DATASET RECORDS:
================================

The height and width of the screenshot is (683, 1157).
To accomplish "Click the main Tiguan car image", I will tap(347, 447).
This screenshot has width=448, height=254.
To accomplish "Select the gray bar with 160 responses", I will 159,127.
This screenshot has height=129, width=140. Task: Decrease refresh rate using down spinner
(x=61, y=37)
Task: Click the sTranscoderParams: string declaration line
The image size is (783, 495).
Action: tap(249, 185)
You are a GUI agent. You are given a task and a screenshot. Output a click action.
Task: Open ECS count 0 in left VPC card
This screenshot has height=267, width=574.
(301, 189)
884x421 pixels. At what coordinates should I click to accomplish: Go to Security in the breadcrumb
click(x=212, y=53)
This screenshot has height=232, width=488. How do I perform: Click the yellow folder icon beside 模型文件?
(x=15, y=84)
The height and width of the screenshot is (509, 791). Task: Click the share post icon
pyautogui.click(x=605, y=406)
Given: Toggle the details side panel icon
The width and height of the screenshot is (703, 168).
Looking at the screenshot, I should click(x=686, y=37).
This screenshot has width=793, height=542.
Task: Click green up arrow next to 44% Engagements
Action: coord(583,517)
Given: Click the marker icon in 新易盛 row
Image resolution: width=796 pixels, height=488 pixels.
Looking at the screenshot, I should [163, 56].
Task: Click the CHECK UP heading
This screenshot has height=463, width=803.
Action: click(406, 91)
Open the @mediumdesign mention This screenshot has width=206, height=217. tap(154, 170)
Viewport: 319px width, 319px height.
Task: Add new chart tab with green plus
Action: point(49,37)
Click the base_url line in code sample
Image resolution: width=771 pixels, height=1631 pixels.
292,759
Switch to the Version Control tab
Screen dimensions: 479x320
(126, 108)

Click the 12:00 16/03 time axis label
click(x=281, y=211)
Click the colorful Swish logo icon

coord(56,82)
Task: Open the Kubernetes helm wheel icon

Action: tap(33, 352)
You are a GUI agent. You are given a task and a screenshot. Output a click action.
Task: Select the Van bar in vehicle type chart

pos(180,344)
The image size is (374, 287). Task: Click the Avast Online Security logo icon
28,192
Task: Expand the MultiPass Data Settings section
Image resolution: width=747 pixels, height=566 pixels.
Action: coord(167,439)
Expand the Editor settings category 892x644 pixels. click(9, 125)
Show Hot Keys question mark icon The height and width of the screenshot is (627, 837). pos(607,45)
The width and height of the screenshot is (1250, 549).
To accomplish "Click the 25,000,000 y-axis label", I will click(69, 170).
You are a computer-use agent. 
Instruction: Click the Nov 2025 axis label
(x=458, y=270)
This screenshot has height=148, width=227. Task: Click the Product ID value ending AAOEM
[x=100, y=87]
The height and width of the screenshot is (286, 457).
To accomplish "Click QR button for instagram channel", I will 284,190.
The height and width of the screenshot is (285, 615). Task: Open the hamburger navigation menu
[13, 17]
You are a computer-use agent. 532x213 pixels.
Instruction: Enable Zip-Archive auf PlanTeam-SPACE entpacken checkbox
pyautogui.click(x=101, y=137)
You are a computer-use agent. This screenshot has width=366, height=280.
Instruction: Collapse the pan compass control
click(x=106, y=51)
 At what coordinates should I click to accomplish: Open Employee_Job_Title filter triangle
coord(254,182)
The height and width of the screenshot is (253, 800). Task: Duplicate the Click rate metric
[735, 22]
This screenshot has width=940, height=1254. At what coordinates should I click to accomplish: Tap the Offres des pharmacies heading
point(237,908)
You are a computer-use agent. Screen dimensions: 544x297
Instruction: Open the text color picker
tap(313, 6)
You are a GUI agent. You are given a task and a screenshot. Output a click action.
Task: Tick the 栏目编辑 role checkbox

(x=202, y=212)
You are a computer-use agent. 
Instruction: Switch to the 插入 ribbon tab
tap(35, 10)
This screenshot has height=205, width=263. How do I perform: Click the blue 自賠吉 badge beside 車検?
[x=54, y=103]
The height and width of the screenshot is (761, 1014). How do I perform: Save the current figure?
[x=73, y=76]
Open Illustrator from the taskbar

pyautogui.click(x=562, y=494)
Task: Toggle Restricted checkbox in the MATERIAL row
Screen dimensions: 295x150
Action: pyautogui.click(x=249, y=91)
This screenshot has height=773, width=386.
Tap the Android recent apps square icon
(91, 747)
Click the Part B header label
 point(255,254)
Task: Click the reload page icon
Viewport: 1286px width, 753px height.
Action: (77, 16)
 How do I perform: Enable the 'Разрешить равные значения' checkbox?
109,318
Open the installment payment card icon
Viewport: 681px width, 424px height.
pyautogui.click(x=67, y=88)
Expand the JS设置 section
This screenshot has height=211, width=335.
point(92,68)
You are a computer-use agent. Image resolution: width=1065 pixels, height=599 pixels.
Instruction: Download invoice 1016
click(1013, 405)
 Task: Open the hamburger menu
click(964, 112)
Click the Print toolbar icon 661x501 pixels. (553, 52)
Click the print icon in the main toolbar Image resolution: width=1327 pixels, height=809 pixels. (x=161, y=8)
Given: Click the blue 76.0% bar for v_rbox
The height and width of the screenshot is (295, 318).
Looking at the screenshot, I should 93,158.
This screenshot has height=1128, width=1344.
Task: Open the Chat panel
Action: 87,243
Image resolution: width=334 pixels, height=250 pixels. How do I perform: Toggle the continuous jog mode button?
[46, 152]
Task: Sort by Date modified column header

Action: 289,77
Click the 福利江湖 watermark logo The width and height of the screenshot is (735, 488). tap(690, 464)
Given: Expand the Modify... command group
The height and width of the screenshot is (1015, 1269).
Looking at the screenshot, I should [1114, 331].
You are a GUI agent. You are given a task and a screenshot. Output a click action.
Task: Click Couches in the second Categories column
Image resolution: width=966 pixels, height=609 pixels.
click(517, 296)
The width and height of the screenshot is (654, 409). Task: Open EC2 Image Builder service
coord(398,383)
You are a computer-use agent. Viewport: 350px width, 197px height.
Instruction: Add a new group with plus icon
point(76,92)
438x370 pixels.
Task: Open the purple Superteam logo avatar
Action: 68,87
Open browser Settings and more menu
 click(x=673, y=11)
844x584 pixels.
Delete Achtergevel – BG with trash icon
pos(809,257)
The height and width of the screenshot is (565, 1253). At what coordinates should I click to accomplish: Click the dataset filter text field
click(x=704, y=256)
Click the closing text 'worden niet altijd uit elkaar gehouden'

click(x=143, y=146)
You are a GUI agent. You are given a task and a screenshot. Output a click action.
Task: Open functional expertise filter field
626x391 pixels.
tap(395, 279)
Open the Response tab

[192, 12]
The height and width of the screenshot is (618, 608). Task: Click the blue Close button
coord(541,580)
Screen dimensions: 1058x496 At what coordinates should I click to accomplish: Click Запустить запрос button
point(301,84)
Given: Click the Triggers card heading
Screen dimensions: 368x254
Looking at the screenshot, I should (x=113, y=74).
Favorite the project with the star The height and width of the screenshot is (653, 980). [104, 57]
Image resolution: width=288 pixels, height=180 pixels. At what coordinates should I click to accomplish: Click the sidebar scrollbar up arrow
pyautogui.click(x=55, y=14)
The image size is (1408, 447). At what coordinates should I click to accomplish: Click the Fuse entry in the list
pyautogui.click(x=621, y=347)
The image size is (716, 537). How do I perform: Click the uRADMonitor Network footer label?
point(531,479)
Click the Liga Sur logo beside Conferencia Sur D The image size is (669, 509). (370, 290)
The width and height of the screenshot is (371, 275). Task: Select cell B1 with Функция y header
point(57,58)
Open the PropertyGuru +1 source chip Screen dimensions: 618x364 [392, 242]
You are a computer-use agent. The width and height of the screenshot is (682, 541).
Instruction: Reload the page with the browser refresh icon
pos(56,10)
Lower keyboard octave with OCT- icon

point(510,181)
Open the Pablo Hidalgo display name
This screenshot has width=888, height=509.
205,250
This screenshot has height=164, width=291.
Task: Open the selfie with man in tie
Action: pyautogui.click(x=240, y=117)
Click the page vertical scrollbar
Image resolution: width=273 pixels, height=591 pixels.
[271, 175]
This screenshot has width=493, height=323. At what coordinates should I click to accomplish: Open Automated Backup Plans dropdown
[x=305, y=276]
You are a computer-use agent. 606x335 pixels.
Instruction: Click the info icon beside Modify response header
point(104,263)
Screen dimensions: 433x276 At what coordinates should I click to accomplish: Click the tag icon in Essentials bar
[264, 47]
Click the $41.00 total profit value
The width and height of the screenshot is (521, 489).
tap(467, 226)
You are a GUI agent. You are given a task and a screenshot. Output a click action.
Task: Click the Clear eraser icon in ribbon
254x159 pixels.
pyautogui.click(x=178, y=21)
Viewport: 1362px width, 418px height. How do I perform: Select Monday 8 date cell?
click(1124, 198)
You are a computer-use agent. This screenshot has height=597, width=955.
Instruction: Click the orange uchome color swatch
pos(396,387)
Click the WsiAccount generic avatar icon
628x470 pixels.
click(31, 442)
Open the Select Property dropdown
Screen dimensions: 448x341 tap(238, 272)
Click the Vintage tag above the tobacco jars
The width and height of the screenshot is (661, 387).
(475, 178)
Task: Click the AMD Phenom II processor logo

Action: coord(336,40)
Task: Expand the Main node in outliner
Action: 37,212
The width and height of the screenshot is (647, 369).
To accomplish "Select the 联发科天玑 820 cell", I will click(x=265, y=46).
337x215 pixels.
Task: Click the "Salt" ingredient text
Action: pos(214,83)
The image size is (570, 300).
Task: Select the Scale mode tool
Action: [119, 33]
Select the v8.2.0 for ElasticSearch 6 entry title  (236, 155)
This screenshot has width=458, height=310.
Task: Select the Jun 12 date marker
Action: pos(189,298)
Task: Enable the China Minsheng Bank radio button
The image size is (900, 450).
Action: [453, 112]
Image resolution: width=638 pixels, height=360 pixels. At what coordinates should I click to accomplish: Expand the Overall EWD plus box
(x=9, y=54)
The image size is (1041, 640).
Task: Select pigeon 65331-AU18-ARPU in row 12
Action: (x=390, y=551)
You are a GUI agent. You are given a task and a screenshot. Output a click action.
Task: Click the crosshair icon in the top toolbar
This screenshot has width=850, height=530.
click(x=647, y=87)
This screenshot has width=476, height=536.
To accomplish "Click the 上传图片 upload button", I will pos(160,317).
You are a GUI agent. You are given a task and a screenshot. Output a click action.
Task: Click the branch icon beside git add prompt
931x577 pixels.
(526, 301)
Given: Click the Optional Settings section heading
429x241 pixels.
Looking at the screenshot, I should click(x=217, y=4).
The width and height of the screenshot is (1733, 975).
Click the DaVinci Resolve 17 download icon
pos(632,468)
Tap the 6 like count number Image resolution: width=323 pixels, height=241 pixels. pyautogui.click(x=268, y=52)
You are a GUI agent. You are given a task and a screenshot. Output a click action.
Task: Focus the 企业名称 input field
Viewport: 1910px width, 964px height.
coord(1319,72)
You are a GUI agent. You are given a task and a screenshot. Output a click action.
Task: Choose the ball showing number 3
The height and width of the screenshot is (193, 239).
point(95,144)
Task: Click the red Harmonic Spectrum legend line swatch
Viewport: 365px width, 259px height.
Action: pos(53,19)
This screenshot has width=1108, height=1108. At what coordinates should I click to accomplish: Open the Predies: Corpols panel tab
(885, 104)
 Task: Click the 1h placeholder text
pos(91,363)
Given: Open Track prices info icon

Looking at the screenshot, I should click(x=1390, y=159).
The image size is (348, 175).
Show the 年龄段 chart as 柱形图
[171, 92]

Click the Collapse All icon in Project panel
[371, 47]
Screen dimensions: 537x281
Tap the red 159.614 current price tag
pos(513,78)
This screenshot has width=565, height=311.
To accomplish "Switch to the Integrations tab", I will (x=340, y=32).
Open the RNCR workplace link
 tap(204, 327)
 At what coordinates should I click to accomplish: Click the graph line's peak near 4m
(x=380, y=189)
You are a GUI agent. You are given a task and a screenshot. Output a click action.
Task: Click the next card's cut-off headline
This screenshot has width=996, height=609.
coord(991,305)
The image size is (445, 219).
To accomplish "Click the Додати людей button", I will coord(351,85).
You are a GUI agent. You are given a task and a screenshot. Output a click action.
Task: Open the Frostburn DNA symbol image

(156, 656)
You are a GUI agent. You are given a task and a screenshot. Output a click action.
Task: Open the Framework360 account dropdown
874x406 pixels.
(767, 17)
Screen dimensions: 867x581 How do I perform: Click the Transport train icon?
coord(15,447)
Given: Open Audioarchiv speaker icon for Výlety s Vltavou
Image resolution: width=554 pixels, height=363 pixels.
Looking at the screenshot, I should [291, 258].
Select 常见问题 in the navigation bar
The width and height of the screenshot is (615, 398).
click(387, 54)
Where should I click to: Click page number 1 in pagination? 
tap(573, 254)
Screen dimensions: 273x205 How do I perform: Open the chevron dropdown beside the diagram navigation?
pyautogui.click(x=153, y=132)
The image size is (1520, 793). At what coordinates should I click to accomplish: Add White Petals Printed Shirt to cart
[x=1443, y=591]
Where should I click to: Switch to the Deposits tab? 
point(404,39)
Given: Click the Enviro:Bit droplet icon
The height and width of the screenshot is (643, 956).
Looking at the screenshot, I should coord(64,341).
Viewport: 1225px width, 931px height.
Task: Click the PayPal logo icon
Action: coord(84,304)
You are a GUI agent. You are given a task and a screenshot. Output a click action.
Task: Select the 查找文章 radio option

================================

EXERCISE PROMPT:
What you give back should be only the lines of the records above, starting at the line with "How do I perform: Enable" and ending at the line with "Task: Open functional expertise filter field", restated word for word.

WRITTEN RESPONSE:
 How do I perform: Enable the 'Разрешить равные значения' checkbox?
109,318
Open the installment payment card icon
Viewport: 681px width, 424px height.
pyautogui.click(x=67, y=88)
Expand the JS设置 section
This screenshot has height=211, width=335.
point(92,68)
You are a computer-use agent. Image resolution: width=1065 pixels, height=599 pixels.
Instruction: Download invoice 1016
click(1013, 405)
 Task: Open the hamburger menu
click(964, 112)
Click the Print toolbar icon 661x501 pixels. (553, 52)
Click the print icon in the main toolbar Image resolution: width=1327 pixels, height=809 pixels. (x=161, y=8)
Given: Click the blue 76.0% bar for v_rbox
The height and width of the screenshot is (295, 318).
Looking at the screenshot, I should 93,158.
This screenshot has height=1128, width=1344.
Task: Open the Chat panel
Action: 87,243
Image resolution: width=334 pixels, height=250 pixels. How do I perform: Toggle the continuous jog mode button?
[46, 152]
Task: Sort by Date modified column header

Action: 289,77
Click the 福利江湖 watermark logo The width and height of the screenshot is (735, 488). tap(690, 464)
Given: Expand the Modify... command group
The height and width of the screenshot is (1015, 1269).
Looking at the screenshot, I should [1114, 331].
You are a GUI agent. You are given a task and a screenshot. Output a click action.
Task: Click Couches in the second Categories column
Image resolution: width=966 pixels, height=609 pixels.
click(517, 296)
The width and height of the screenshot is (654, 409). Task: Open EC2 Image Builder service
coord(398,383)
You are a computer-use agent. Viewport: 350px width, 197px height.
Instruction: Add a new group with plus icon
point(76,92)
438x370 pixels.
Task: Open the purple Superteam logo avatar
Action: 68,87
Open browser Settings and more menu
 click(x=673, y=11)
844x584 pixels.
Delete Achtergevel – BG with trash icon
pos(809,257)
The height and width of the screenshot is (565, 1253). At what coordinates should I click to accomplish: Click the dataset filter text field
click(x=704, y=256)
Click the closing text 'worden niet altijd uit elkaar gehouden'

click(x=143, y=146)
You are a GUI agent. You are given a task and a screenshot. Output a click action.
Task: Open functional expertise filter field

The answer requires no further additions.